The same is true for pass-through businesses with NOLs but the math is more complicated given that pass-through profits and losses are passed onto the individual business owners who face different marginal income tax rates, even if most of them are in the top income tax bracket.

However, the CARES Act also temporarily suspends the 2017 law’s specific limit on pass-through losses, and this only helps high-income individuals. The CARES Act allows pass-through business owners to offset all their non-business income with their pass-through losses, waiving the limit of $250,000 for unmarried taxpayers and $500,000 for married couples. This provision of the CARES Act therefore exclusively benefits those with non-business income exceeding those amounts.
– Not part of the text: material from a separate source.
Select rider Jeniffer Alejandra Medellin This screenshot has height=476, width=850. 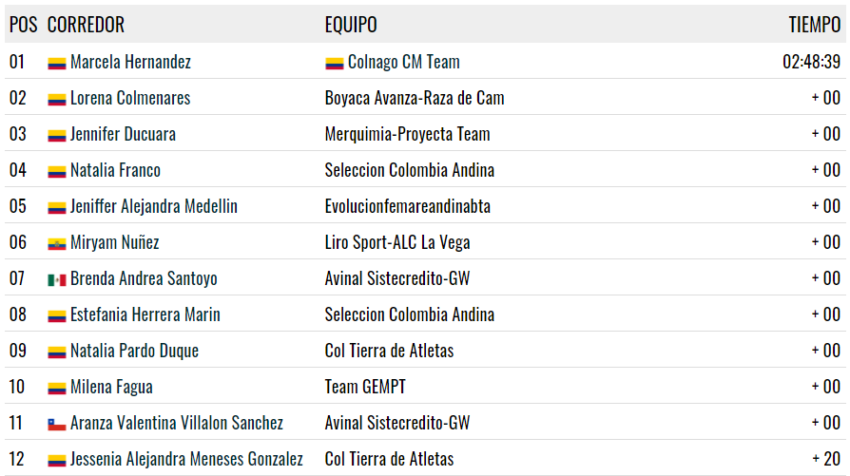tap(154, 206)
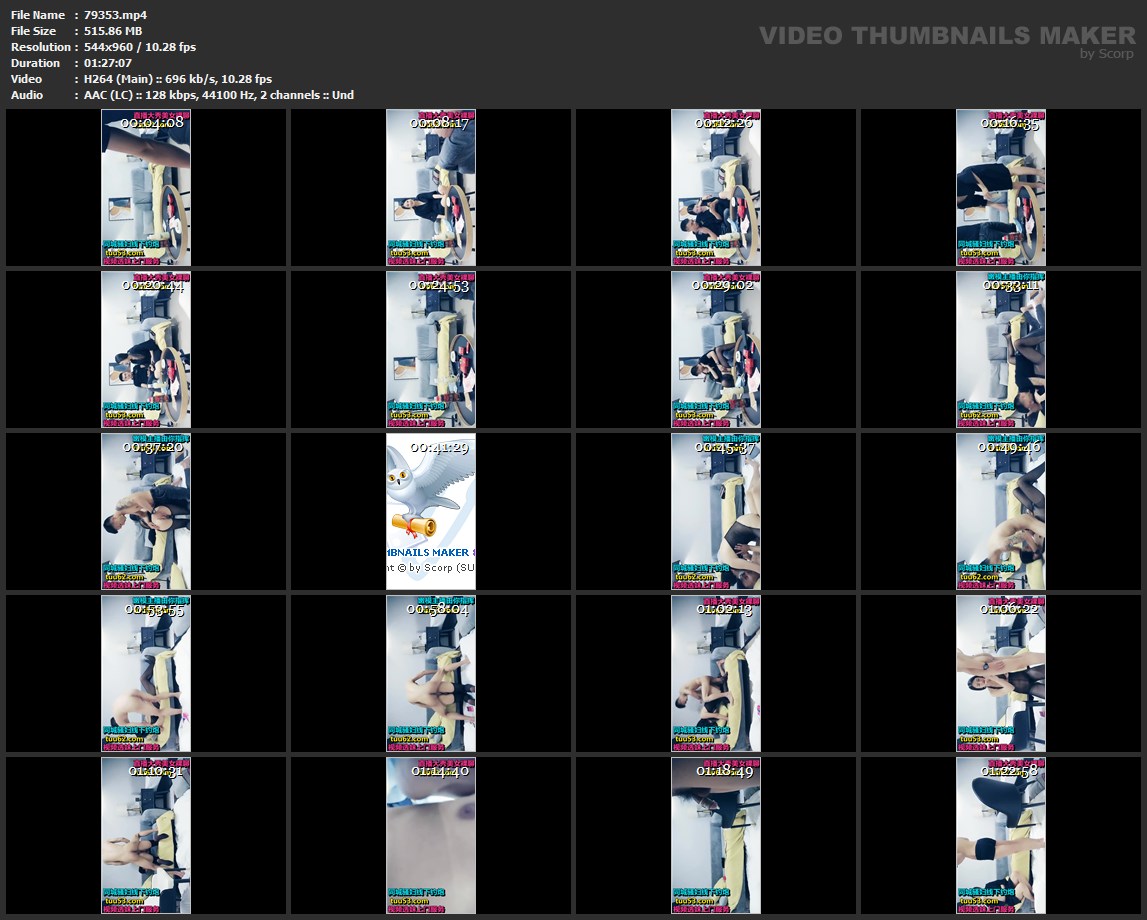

Even more astounding is that the CARES Act suspends the limit not just for 2020 (the year affected by COVID-19) but also retroactively for 2018 and 2019.

For many businesses, earnings and losses are cyclical, and NOLs are a sensible policy response to allow companies to smooth out earnings over the business cycle. But the new “stimulus” law goes too far in this effort and gives many high-income individuals and big corporations one more chance to party like it’s 2017, applying current losses to offset income earned in years before 2018 when higher tax rates were in force. Of course, this sort of timing shift is utterly unavailable to millions of low- and middle-income individuals and small businesses with conventional earnings profiles.